One of my highlights for this week was definitely the school assembly held on Friday. On Thursday afternoon one of the teachers approached Rachel and I and explained that the first assembly of each school term is performed by teachers, and could we think of a song or game to introduce. So, after school, Rachel and I gathered the unlucky staff in the staffroom and proceeded to teach them ‘Waves of Troy’. I have literally not laughed so hard in months, I was bent double at the sight of teachers charging up and down the corridor, bulldozing into each other and ending up in a tangle of arms. The teachers also tried to teach us an African dance, (something about a digger-boy being in love?!) but fell about laughing at the sight of us trying to jiggle our hips like them! Fortunately the Waves of Troy (plus a little Cotton Eye Joe!) went much better on Friday morning, and the children found it hilarious. Each teacher then had to introduce themself to all the pupils by dancing into the middle of the stage; I definitely could not not imagine teachers in Northern Ireland being up for that, but all the teachers here got fully into it and were all trying to outdo each other!
Waves of Troy in infant assembly
Some other highlights of this week have been attending Watoto Church on Sunday morning – this felt like an African mega-church, and I loved it; I definitely want to go back at some point. Rachel and I also found a craft market, where we got to work on our bartering skills, and found a cafe that does toasties, and a coffee shop pretty near the university which does waffles and pancakes. As much as eating Ugandan food is part of the experience, it’s amazing to get some home food every so often =] These places could well become a Sunday regular! We also had some hilarious encounters with locals this week; one of the stall owners at the market left his stall and literally followed us out of the market and 100 yards up the road, where he stopped us to enquire what he had to do to be our friend (in case you’re wondering, we left him with a vague promise to visit his stall again sometime over the next three months). We also spent a very awkward half hour after choir on Tuesday trying to kindly explain to a fellow singer that no, we wouldn’t give him our phone numbers because we don’t actually know him, and no, just saying hello does not make us his good friends. This appeared to hurt his feelings greatly, and he has informed us that he doesn’t know if he will return to choir at all because “This is very hard for me.” However, the funniest incident by far was with a teacher in school (who shall remain nameless), who introduced himself to us, told us how much he LOVES white people and admitted that he really wants a white wife.
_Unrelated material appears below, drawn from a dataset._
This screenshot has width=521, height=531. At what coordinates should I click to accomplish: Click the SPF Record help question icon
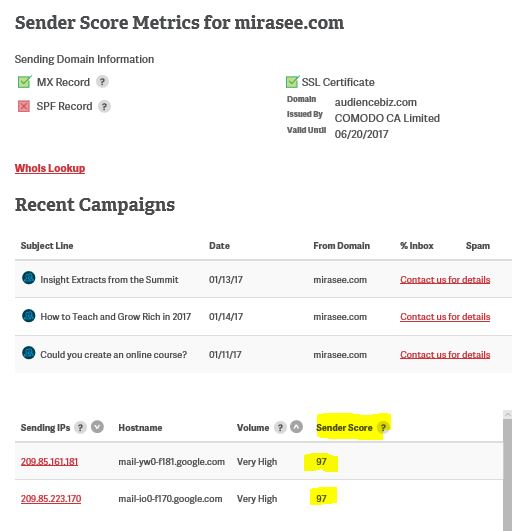(104, 106)
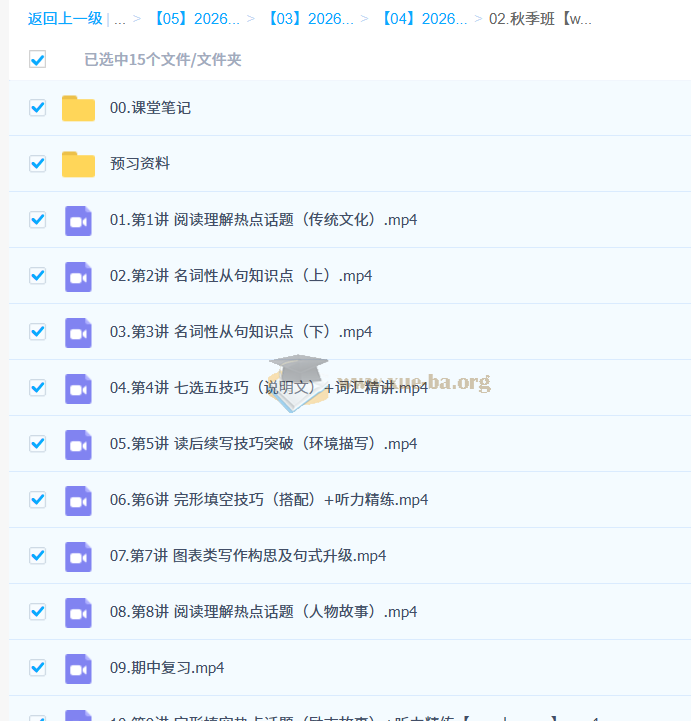Toggle the select-all checkbox in header
Image resolution: width=691 pixels, height=721 pixels.
(x=38, y=60)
He then proceeded to look at us with his eyebrows raised and a “well, how about it?” expression on his face. Luckily Rachel’s quick initiative led her to explain that in Northern Ireland it is illegal to marry before the age of 24. The teacher had several arguments and suggestions of ways to get around this (“But you are in Uganda. If you marry here you only have to be 18!”) and now seems to consider us his BFFs, interrupting our conversations whenever he sees us talking to another male teacher.
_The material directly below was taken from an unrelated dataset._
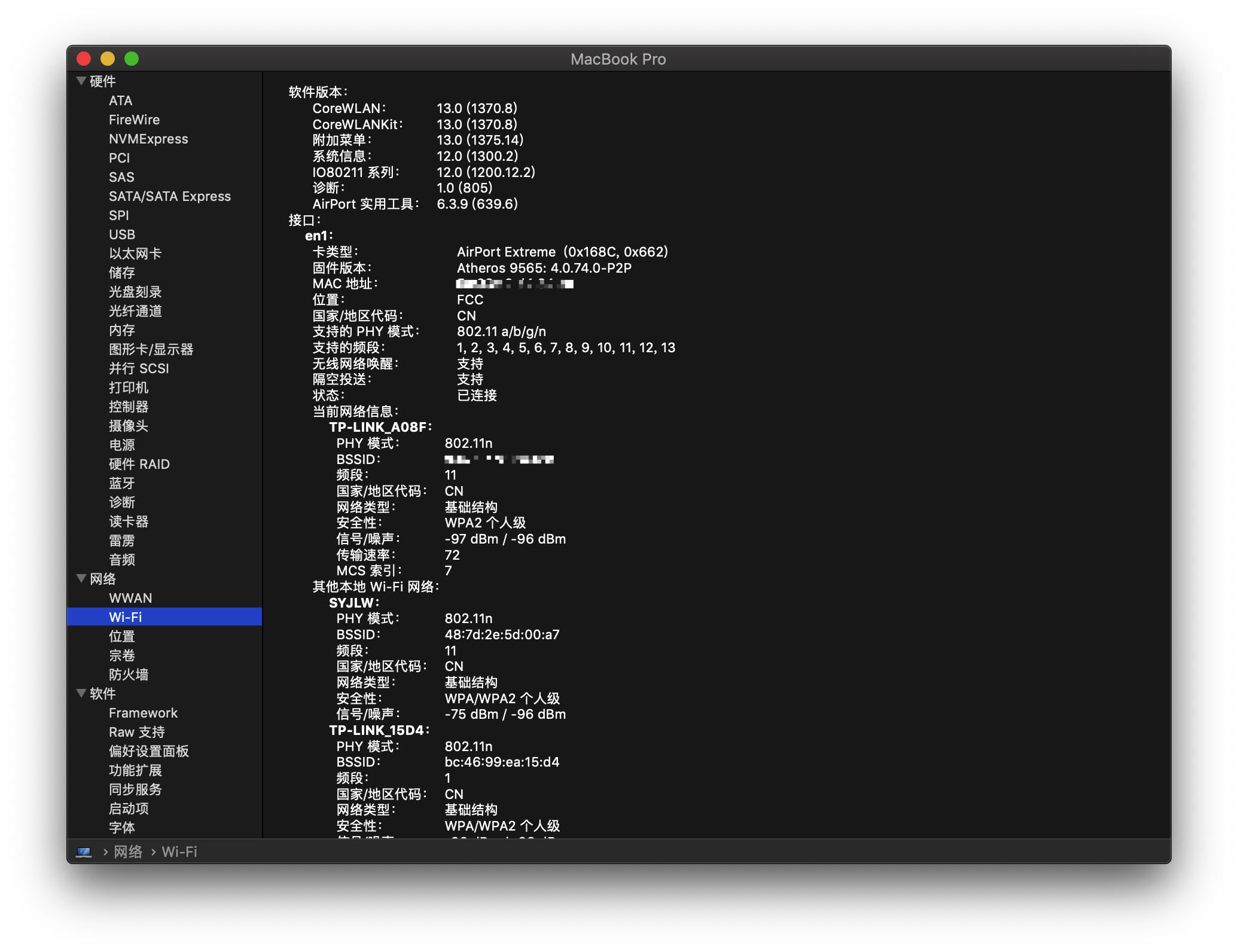Select WWAN under 网络
Viewport: 1238px width, 952px height.
[130, 598]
This week ahead looks to be an exciting one, with Rachie and I heading off to Rwanda!! The upcoming elections mean that it is safer for us to be out of Kampala incase there are any riots or uprisings, so we plan to spend a couple of days in Kigali being tourists and learning more about the Rwandan Genocide, then heading to Gisenyi for a couple of days chilling out at a lake resort.
I know this blog has been soooo long – sorry to be so boring but there’s just so much I want to fill everybody in on! Don’t worry, I’m sure that as I get used to living in Africa I won’t feel the need to tell you every single detail each week J Thanks so much to all of you who have been in touch – I love chatting to you all and hearing how life at home or on Erasmus/International is, so keep it up!